TASK SET:
**1)** In the iPhone programming text, which key locks the two finger presses together so they keep their spacing?
**2)** Proceed with the iPhone programming text, starting after its last sentence.

TEXT SHOWN:
· · · · ·
If you want to do a different two-finger gesture, get the two dots the distance apart that you want them to be, then hold down the shift key, while still holding down the option key. That will lock the position of the two finger presses together so you can do, for example, a two-finger swipe.

Still don't know a way to do three-or-more finger gestures, or complex two-finger gestures, but the use of the shift and option key should cover about 95% of the gestures you'd need.

Friday, October 3, 2008

A Bit About the Responder Chain

Yesterday's post about handling double-taps provoked a question about how to handle double-taps using a UIWebView. I haven't worked much with UIWebView, but I think a little explanation of the way the responder chain works on the iPhone may help; it's a little different than the responder chain on Mac OS X.

Controllers are now officially part of the responder chain. Any event goes first to the First Responder, as you might expect.
· · · · ·
EXERCISE DATA:
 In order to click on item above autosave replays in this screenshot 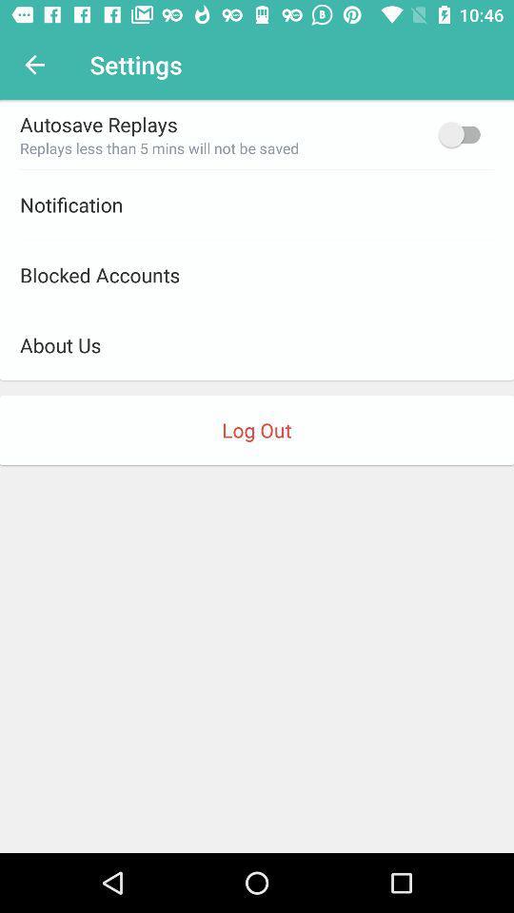, I will do `click(34, 65)`.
· · · · ·
TASK-BY-TASK RESULTS:
**1)** The shift key, held down while still holding the option key.

**2)**
If the First Responder (which is usually the UI element being interacted with) doesn't consume the event, it is not always passed directly up to the superview, as it is on OS X. Rather the First Responder checks to see if it has a controller, and if there is one, it does a lateral pass over to it. This gives the controller class the opportunity to respond to and/or consume events before it is passed up to the superview. This is why you can implement methods like touchesBegan:withEvent: on either a view or a view controller.

This gives you two options if you need to intercept events normally handled by a UIKit object, like the UIView: You can implement the touchesBegan:withEvent: either on the object's controller, or you can create a subclass of the object and implement the method there.

I don't know which should be used with UIWebView because I don't know if UIView consumes the double tap event. I'm guessing it does (I'll update if I get confirmation of this), so my guess is that you would have to subclass UIWebView to intercept double-taps. If it doesn't consume the event, then you could just intercept it in the controller class for the web view.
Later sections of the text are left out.